As the sun peeked in and out of the clouds, I was madly using every clear patch to align and calibrate my webcam equipped scope for viewing and recording on my laptop, but it proved a more stubborn venture than initially thought, even with Sylvie’s valiant and patient support, trying to adjust focus the telescope while I watched a moniter.  Shout out to fellow travellers Alek and Wendy from Colorado who kindly mounted their extra shelter beside our telescope in an effort to create shade and Alek who lent me all kinds of electronic rechargers and extension cords.  My mylar draped  “insta-privy” shelter worked fine in our Quebec City backyard, but not out on windy Nebraska plain.

 

Along with all this fumbling about between cloud patches, we had to contend with these pesky baby cacti that shot stingy spines into your toes and hitched rides on your shoes into the motor home.  The Sun presented a fine necklace of 4 well developed Active Regions or “sunspots” along the equator for its date with the Moon.

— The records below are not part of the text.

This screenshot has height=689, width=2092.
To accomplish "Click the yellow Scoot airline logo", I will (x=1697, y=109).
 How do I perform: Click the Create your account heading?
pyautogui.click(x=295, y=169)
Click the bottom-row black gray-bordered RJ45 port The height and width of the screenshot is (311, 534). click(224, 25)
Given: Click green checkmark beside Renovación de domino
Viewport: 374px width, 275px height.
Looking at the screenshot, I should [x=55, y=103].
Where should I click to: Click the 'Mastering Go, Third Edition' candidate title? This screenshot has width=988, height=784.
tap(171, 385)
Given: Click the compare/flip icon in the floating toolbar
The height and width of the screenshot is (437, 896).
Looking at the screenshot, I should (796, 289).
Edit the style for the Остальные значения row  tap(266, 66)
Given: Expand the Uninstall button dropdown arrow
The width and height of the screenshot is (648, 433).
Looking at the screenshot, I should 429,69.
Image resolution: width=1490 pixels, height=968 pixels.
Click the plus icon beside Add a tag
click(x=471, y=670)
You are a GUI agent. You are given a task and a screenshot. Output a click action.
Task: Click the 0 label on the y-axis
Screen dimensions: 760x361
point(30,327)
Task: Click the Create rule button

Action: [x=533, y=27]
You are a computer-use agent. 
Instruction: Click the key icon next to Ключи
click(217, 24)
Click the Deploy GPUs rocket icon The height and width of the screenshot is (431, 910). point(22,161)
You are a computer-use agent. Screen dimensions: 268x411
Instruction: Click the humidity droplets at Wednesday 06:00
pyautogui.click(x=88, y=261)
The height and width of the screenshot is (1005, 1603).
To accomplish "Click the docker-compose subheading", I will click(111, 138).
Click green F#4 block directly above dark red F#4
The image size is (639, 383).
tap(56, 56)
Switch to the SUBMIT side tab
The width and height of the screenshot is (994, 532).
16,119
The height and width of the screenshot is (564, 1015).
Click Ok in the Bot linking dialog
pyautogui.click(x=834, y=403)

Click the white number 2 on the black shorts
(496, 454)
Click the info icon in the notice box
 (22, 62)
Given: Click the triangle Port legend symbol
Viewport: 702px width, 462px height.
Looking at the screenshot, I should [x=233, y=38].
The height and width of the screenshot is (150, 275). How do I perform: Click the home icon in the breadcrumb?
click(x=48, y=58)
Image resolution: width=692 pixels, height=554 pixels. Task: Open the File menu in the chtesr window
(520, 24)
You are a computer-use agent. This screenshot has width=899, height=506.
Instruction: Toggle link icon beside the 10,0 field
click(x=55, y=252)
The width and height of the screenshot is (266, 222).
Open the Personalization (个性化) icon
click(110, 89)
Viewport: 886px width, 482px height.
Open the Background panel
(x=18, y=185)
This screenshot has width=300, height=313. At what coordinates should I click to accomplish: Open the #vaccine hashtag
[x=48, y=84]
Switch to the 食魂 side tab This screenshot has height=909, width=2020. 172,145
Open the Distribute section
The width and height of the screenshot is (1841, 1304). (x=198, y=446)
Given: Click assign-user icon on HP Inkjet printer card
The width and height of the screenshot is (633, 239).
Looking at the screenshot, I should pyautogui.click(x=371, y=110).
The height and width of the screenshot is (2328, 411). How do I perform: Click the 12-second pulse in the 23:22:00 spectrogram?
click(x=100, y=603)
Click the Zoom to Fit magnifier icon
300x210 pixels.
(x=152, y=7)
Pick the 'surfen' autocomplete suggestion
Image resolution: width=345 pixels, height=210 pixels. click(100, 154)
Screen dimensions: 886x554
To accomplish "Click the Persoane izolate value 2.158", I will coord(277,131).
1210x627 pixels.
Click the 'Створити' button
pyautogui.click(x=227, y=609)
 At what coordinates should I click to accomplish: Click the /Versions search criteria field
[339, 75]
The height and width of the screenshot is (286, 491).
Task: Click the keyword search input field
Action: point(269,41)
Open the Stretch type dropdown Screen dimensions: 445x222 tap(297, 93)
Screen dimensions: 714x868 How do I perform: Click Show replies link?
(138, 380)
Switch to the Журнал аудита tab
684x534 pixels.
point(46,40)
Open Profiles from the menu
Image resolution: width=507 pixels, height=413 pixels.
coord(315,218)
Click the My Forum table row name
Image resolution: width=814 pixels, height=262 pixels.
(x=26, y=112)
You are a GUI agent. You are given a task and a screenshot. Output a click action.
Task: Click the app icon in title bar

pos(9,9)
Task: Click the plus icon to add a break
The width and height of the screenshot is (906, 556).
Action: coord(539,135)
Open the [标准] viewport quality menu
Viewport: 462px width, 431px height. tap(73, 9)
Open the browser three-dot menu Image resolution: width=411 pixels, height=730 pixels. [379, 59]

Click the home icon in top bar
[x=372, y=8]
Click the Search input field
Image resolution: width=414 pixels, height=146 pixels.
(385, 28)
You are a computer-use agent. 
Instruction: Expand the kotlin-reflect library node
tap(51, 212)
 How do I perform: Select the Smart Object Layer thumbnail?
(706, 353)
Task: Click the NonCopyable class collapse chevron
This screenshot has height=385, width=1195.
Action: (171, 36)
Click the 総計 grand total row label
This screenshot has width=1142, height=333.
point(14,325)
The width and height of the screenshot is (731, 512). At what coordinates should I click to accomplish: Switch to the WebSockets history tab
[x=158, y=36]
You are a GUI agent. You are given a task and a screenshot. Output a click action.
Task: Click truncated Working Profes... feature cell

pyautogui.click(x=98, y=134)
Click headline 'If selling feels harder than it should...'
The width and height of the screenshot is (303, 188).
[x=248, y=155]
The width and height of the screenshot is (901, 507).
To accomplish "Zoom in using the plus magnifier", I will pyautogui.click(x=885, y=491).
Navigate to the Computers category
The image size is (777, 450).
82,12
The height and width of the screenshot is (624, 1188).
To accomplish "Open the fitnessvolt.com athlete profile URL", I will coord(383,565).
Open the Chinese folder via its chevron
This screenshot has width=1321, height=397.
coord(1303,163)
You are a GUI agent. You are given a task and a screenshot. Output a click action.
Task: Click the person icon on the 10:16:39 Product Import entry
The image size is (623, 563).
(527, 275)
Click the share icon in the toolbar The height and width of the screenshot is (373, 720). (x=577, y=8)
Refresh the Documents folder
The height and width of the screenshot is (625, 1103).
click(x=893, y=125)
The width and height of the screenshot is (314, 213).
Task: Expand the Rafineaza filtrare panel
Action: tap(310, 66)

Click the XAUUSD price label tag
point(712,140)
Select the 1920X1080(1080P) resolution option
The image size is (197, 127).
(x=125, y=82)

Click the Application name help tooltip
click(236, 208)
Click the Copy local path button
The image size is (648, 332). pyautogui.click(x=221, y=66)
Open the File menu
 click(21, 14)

The morning cleared progressively and by the time the eclipse reached totality, there was only a slight wisp of transparent cloud around the high Sun.   But the view of the Sun’s atmosphere, the corona, extending far out from the punched out black hole of the backside of our Moon was magnificent.  Then, as suddenly as it blinked into view at the last disappearance of the crescent Sun, it disappeared with a rapid flash of the “diamond ring” effect and it was all over.  After an hour of carefully packing up all the astro-equipment, we departed under a steadily waxing crescent Sun as it returned bright warmth to the prairie landscape.

What a day, and what an experience for Sylvie and me to share together… and with you!